With a budget framework advancing through the US Congress, stakeholder groups are analyzing the potential effects once the general targets become actual policy proposals. Among them is a ten-year reduction of $880 billion, in a subject area that is overwhelmingly occupied by Medicaid services to Americans. One analysis suggests that such cuts, if made to Medicaid, could create a $2 billion chasm in the Maryland state budget, atop the already-stressed State fiscal plans.
Republican lawmakers in the US Congress continue to work on a fiscal plan including many broad facets, including general targets for spending and an allowance for higher deficits caused by extending various tax provisions scheduled to expire.
Among the less-than-specific elements in the plan is cost cutting in health care programs, described in The Hill this way:
The 70-page budget plan approved by Republicans in both chambers contains few policy details, and it mentions Medicaid only once. But it instructs the House Energy and Commerce Committee, which has jurisdiction over Medicaid, to locate $880 billion in spending cuts over the next decade. That’s mathematically impossible, the Congressional Budget Office says, without cutting Medicaid, which provides health coverage to more than 70 million people.

Exercise data =>
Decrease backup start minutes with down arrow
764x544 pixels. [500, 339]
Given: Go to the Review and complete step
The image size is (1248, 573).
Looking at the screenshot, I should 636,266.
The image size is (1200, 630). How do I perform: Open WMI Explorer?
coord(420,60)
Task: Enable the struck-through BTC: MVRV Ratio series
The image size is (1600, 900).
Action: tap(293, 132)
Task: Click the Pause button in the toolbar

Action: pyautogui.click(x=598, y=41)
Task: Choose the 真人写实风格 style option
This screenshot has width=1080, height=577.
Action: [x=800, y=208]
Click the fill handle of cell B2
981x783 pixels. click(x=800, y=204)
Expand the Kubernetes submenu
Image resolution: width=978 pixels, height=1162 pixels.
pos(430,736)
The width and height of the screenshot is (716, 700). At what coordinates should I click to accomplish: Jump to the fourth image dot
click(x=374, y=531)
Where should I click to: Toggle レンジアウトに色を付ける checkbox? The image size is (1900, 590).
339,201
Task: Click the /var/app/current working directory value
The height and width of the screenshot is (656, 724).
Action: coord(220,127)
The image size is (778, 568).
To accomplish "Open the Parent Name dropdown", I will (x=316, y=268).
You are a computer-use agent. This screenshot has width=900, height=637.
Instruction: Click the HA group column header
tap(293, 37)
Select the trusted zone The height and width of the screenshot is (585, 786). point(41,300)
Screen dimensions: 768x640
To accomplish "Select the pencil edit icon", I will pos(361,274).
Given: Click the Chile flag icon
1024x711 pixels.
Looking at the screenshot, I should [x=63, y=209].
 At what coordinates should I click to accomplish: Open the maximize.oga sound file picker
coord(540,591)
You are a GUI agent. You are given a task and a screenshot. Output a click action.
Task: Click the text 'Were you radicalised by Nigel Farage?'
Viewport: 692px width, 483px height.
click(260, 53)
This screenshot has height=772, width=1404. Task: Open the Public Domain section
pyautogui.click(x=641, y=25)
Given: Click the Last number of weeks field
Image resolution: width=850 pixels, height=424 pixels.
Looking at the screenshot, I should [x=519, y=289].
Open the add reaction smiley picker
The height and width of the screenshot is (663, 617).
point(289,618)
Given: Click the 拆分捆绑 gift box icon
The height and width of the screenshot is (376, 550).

Directions =>
a. In the article on Medicaid cuts, reproduce the passage from "With a budget" to "scheduled to expire." word for word.
b. Translate this sentence from the article on Medicaid cuts into Spanish: "The 70-page budget plan approved by Republicans in both chambers contains few policy details, and it mentions Medicaid only once."
c. According to the article on Medicaid cuts, how large a gap in the Maryland state budget could the cuts create if they were made to Medicaid?

Responses by task =>
a.
With a budget framework advancing through the US Congress, stakeholder groups are analyzing the potential effects once the general targets become actual policy proposals. Among them is a ten-year reduction of $880 billion, in a subject area that is overwhelmingly occupied by Medicaid services to Americans. One analysis suggests that such cuts, if made to Medicaid, could create a $2 billion chasm in the Maryland state budget, atop the already-stressed State fiscal plans.
Republican lawmakers in the US Congress continue to work on a fiscal plan including many broad facets, including general targets for spending and an allowance for higher deficits caused by extending various tax provisions scheduled to expire.

b. El plan presupuestario de 70 páginas aprobado por los republicanos en ambas cámaras contiene pocos detalles de política, y menciona Medicaid solo una vez.

c. A $2 billion gap.